Wednesday morning buffet

The chafing dishes are open for business.

  • It’s official.  Booch goes to ‘Bama“With that announcement came the predictable, obvious and necessary jokes. The coach with the five-star heart is joining a program with five-star players. The man who coined the phrase “champions of life” is now a member of the national champions.
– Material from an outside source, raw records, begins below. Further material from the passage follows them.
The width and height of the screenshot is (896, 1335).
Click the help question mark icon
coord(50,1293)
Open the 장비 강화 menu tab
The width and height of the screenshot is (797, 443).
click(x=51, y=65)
A former SEC coach is now going to be getting coffee for the greatest coaching legend of our generation.”
  • Auburn’s shitty finish to last season “left a chip on our shoulder”?  What, you’re mad at yourselves for crappy play?  Does that mean you’ll take it out on each other in spring practice?  Geez, Malzahn can’t even do motivation right.
  • Evidently Jon Fabris was at spring practice yesterday.  I hope they kept him away from Rodrigo Blankenship, who definitely does not need a directional kicking challenge.
  • There’s a new professional football league on the horizon that intends to play in the spring with players who don’t make it on NFL rosters.  I mention this because of one marketing element I wholeheartedly endorse:  there will be no TV timeouts and 60 percent fewer commercials.  Praise Jesus and let’s hope it turns out to be the start of a trend.
  • Jacob Eason speaks (h/t)“Honestly I couldn’t tell you. But if I’d not gotten hurt and I finished out the season I doubt we’d be talking right now. But that’s the thing about football. It’s an injury-related sport, things are going to happen and it did but I couldn’t be in a better spot.”
  • Jason Butt drops an intriguing note in his story about Natrez Patrick:  “Patrick’s December arrest marked the third time he was booked on a marijuana-related charge. In the past, that would have been automatic grounds for dismissal. However, Georgia’s drug policy changed recently to allow for certain offenders who are dealing with addiction not to be subject to removal from the team.”  We’re not living in Michael Adams’ world anymore and that’s a great thing for Georgia football, not to mention it’s a more enlightened way to deal with kids struggling with addiction problems.
  • Dan Mullen explains that paying college athletes wouldn’t work because they’d have to pay taxes… you know, like every other hard-working American — including Dan Mullen — already does, which would put them in a financial hole.  Sounds rough.  (It’s also probably bullshit.)  Rhetorical question:  would Mullen be able to overcome his scruples if at some future date players got paid?
  • Drew Lock on Derek Dooley’s new offense:  “It’s more complicated of an offense but I do think it’s easier.”  Whatever you say, Drew.

21 Comments

Filed under Auburn's Cast of Thousands, Georgia Football, It's Just Bidness, Michael Adams Wants To Rule The World, Nick Saban Rules, Strategery And Mechanics

Musical palate cleanser, Nuggets edition, day three

Today, it’s the 13th Floor Elevators with their classic “You’re Gonna Miss Me”.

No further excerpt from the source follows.